Freddy Krueger is the greatest slasher icon in the unholy trinity of Michael Myers, Freddy Krueger and Jason Voorhees. (Sorry, Leatherface. With only six films in your franchise, you and your chainsaw can’t cut it.)

Wes Craven’s Nightmare on Elm Street never got the level of acclaim that John Carpenter did with Halloween. It arrived in 1984, a year after the slasher genre had already peaked with box-office earnings close to sixty percent. But even as all those movies slaughtered the competition, here was another film ready to make a killing. Eight movies and twenty-six years later, A Nightmare on Elm Street has been remade for a new audience. Freddy Krueger may be the last of the unholy trinity to get a remake but that might not necessarily be a good thing.

Samuel Bayer, making his feature film directorial debut, is well schooled in mood and imagery from his career as an award-winning music video director. Beginning with Nirvana’s “Smells Like Teen Spirit,” where Kurt Cobain is wearing a sweater with green and white stripes, to the images contained in The Cranberries’ “Zombie” and Green Day’s “Boulevard of Broken Dreams,” the director finally gets the opportunity to unleash his skill set on the big screen. As skilled as Bayer is though, even he must have known the drawbacks for doing a remake.

Helping Bayer’s cause is the film’s premise. It’s a movie about teens being systematically picked off one by one in their dreams. The dreamworld opens up visual possibilities for Bayer. Unfortunately, he’s hampered by an awful script and worse characters. Even by horror movie standards the acting is atrocious. At least in the original Nightmare the heroine was able to grow into her character. Here the movie is so muddled for the first half with character interactions and one subplot that wanted us to feel sympathy for an alleged child molester. By then I was squirming in my chair. Not because I was scared, but because it was a chore to watch the story unfold. Let Freddy pick the stupid teenagers off one by one and be done with it. After a number of teens are disposed of without putting up much of a fight, we are left with Nancy (Rooney Mara) and Quentin (Kyle Gallner). Their mission is to stay awake and not bore us to sleep. They failed.

The reason why Freddy Krueger is the greatest slasher of them all is his personality. He kills his victims when they are at their most vulnerable, but he’s able to be ruthless and wisecracking all in one. That’s why people went to the movies – to see him and how he did his business.

If the remake of A Nightmare on Elm Street wasn’t enough to upset the die-hard fans, then the decision of casting a new Freddy Krueger surely was. Robert England, who portrayed the charbroiled, red-and-green sweater wearing teenage killing machine in the eight previous films, will always be Freddy. But Jackie Earle Haley isn’t bad in the role.

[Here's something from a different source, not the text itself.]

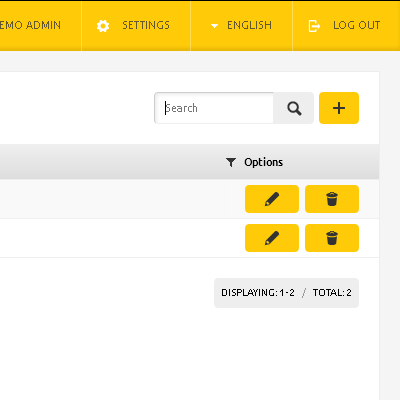
Task: Delete the first row with trash icon
Action: click(x=332, y=199)
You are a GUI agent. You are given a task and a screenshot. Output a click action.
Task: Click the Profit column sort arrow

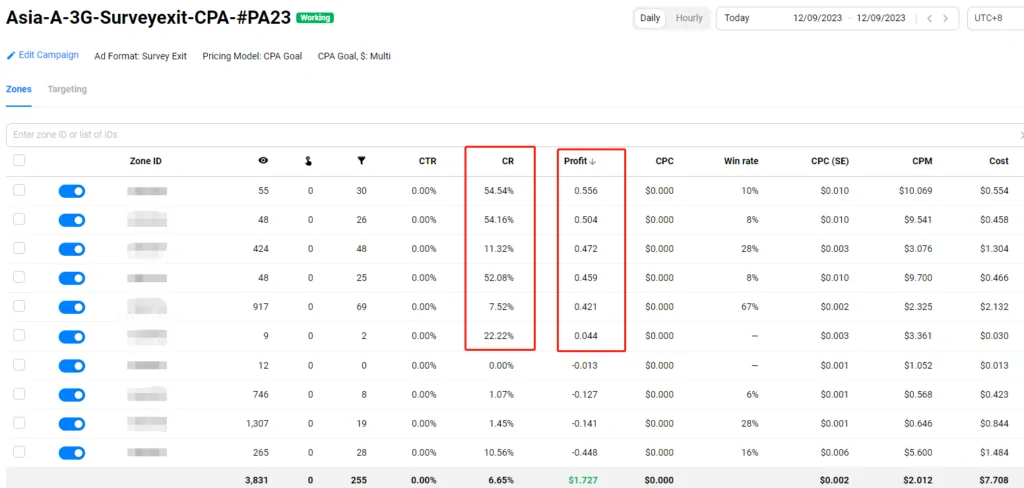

By the end of the series’ run Freddy had become a caricature in the pantheon of late ‘80s pop culture. When a fictional serial killer can have his own pull-string doll, host a TV series and make appearances on MTV, he is less sinister and be more appealing to kids. Sorry, Freddy Krueger isn’t role model material.

In this new Nightmare Freddy is more serious. Serious is good, but a little camp never hurts. Near the end of the movie, levity sets in a bit and Freddy is able to throw in one or two good zings showing that even with burnt flesh and a voice that would make Batman’s ears ache, he hasn’t lost his sense of humor.

Other than the casting of Freddy, the only major change to the story is altering the character’s backstory. Instead of being a child murderer he’s a sexual predator now. It could be because of the prevalence of child molesters in today’s news (i.e., Elizabeth Smart’s kidnapping in 2002). It’s not major concern, because the assumption that Freddy molested the kids before killing them was always inferred. For the remake, flashbacks show Freddy as a daycare attendee who takes the local children into his “secret room.” Nothing gratuitous is shown but the exploitation is implied.

Aside from the changes above, most of the movie plays out like the original. In fact, some of the kill scenes are glorified recreations from Wes Craven’s film. When the first visual nod occurred and then another, the question popped into my head of why remake A Nightmare on Elm Street if all you’re going to do is include little wink-wink moments to the original and tweak the character’s mythology? At least the remake of Friday the 13th was a remake for part two in the series and had Jason be the killer – not his mother.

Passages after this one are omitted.